◆ **TRY IT**: Starting with the line that includes "This screenshot has", write out every remaining line of the records below exactly as it appears, leaving out any images.

◆ **DATA SHOWN**:

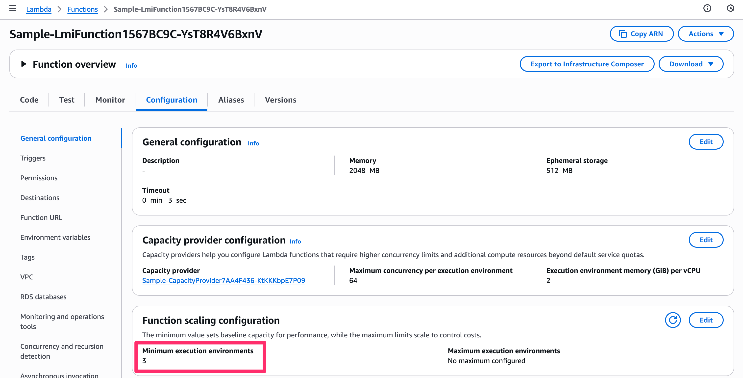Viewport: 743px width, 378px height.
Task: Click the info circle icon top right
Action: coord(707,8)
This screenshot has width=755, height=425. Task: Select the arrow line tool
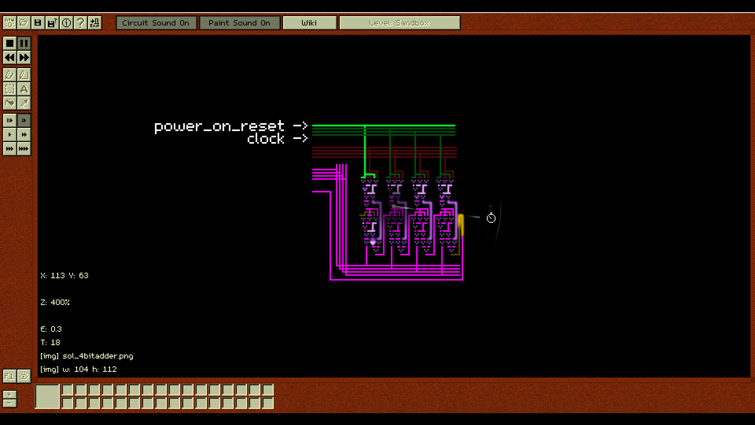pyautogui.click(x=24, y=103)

◆ **RESPONSE AREA**:
This screenshot has width=755, height=425. Task: Select the arrow line tool
pyautogui.click(x=24, y=103)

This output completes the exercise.